Sometimes being an artist, or creative thinker can really make a difference…
There is an exciting, incredible event happening this week. Something that doesn’t always happen; artists, writers, poets, photographers, musicians all coming together, from around the world; all with one common goal–to support African drought relief.
There is so much suffering in the world…there is so much need and so very little help….you can get so full of anger and frustratioin that you can’t help people in need…I have often felt like that until I was invited to take to part in the Song of Sahel Anthology…
This is the most amazing venture I have ever participated in as a Writer, thus far in my somewhat short-term career.
I am not sure if this has ever been done before. But, too me this is simply amazing. A viral e-book launch, art auction and music download all with one common idea…it is a song for Sahel…

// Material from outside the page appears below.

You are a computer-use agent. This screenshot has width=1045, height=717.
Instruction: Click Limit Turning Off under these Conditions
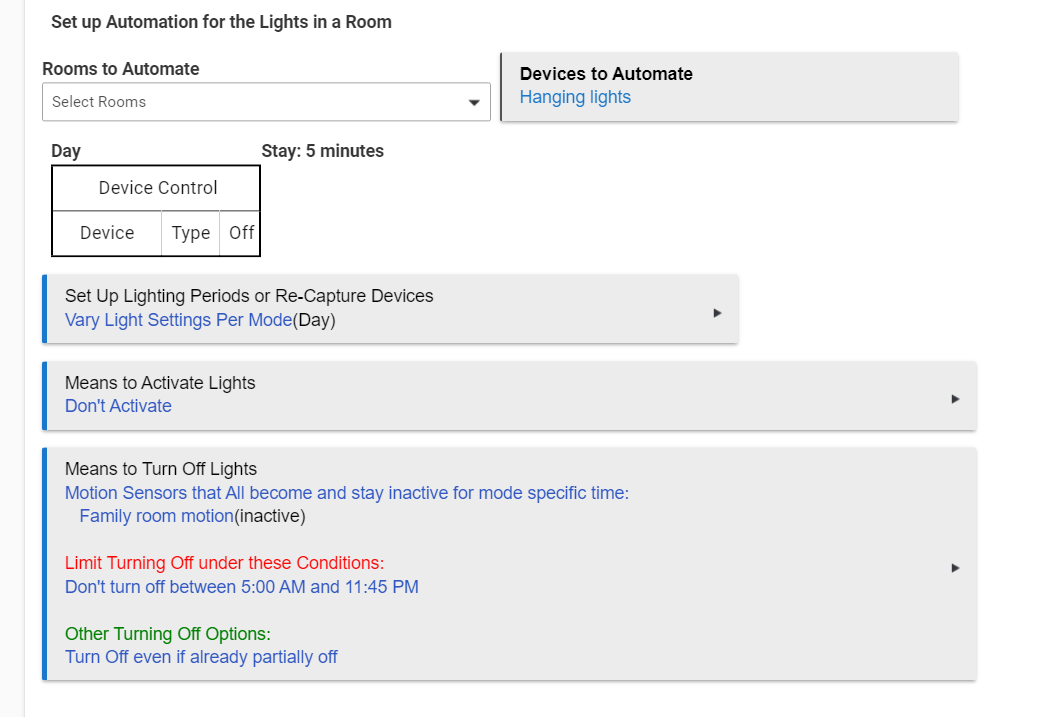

The launch of Song Of Sahel: A poetry anthology involving poets, artists, music and photography from across the world.
Download from AMAZON HERE (link to be posted on 15th)
Find details on our blog. Please go to http://ontheplumtree.wordpress.com/
The event begins at 10am GMT and continues for 48 hours.
The event will be accompanied by a LIVE radio show.
The radio show will begin @ 6pm GMT, 1pm EST, 10am PST, Central Time 12:00…
THE EVENT WILL BE HOSTED ON PLUM TREE BOOKS…to facilitate live twitter feed, links to the web-site and ease of sharing to all your friends. https://www.facebook.com/PlumTreeBooks
There will be traffic directors to help you on the day!!! See you there.
Music available on Juno Download: http://www.junodownload.com/products/give-me-life-song-of-sahel/2034316-02/
Art Auction will be hosted on Sunday 16th September: http:www.plumtreebooks.co and will begin @ 6pm GMT, 1pm EST, 10am PST, Central Time 12:00…
The auction will also be linked to the web-site for those who do not frequent FB. Detailed instructions to follow on the day.
Niamh Clune is a very good friend and colleauge of mine and has been very supportive, this is from her blog ” Song Of Sahel developed because my Plum Tree group of poets responded to hearing about Doug’s activities in Sahel. Wayne Tolbert was the first of the poets to respond by posting a poem of great feeling and beauty in the group. I decided to send out the call across my social networks for poets, musicians, artists and photographers to submit a piece of work encapsulating the feelings of artists. After all! It is the job of the artist to tell it like it is and to speak for the collective soul. Through poetry, soul is exalted, the essence of a thing captured, the extraneous pared away; until all that remains is the polished gem. I urged us to write our poems, express our talent. After all, it is the best we have to give. Poetry is not a luxury but a necessity. It tempers civilizations and keeps them sane.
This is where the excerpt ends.